Saw varieties

Abstract

We introduce a new class of quiver varieties, called saw (quiver) varieties. These can be seen as a generalization of the three existing theories: the quiver gauge theory of monopoles, Kac's representation theory of Dynkin types, and Donaldson's theory on the based maps of P1. E.g., in our terminology, the handsaw (quiver) varieties and chainsaw varieties are finite and affine A type saw varieties respectively with the maximal symmetry breaking. These varieties are the monopole spaces and the caloron spaces in 3d gauge theory, respectively. We expand the theory over to the DE type quiver gauge theory.The saw varieties are constructed via a Hamiltonian formalism, so that the moment maps defining these varieties naturally arise. The main assertion of the paper is that the moment map μ defining a saw variety is a flat morphism for arbitrary dimension vector, if and only if the underlying graph is of finite ADE types.
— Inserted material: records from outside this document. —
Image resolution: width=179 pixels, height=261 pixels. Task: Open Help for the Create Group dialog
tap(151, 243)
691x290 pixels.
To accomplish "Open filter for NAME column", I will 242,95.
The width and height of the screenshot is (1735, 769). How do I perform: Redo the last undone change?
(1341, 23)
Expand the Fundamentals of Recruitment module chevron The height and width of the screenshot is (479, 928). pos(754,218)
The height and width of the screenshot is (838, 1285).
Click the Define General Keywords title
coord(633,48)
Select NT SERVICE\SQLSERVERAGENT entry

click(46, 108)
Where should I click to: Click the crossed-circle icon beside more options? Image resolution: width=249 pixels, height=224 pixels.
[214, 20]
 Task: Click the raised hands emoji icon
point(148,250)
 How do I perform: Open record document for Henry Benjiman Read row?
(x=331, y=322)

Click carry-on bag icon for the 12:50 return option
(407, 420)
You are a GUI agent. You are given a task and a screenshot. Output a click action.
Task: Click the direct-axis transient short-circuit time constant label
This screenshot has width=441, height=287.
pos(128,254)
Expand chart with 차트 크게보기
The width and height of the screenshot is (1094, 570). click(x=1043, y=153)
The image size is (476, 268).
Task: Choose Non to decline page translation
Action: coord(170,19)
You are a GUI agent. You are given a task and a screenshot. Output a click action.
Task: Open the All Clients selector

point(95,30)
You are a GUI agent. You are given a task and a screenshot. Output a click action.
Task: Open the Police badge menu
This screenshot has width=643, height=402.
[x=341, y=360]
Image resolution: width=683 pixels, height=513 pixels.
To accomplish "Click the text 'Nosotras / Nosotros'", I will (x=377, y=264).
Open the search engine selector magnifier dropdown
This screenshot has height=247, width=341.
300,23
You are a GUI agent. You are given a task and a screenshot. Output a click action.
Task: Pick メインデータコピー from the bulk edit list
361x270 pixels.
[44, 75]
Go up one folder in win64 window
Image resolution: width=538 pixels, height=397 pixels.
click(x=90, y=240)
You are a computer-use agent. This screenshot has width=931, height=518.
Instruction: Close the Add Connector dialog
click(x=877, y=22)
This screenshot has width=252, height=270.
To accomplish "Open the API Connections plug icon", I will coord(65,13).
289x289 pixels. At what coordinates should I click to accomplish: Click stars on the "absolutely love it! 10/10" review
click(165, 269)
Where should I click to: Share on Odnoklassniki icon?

Furthermore under the assumption of maximal symmetry breaking or all the higher frame dimension vectors, the affine ADE types also attain the flatness property of μ. We give an algebro-geometric description of the momentum-zero scheme μ−1(0) and the saw variety defined as the Hamiltonian reduction.Various partition functions given rise to by the above mentioned theories are the byproducts of the geometric structure of the corresponding saw varieties.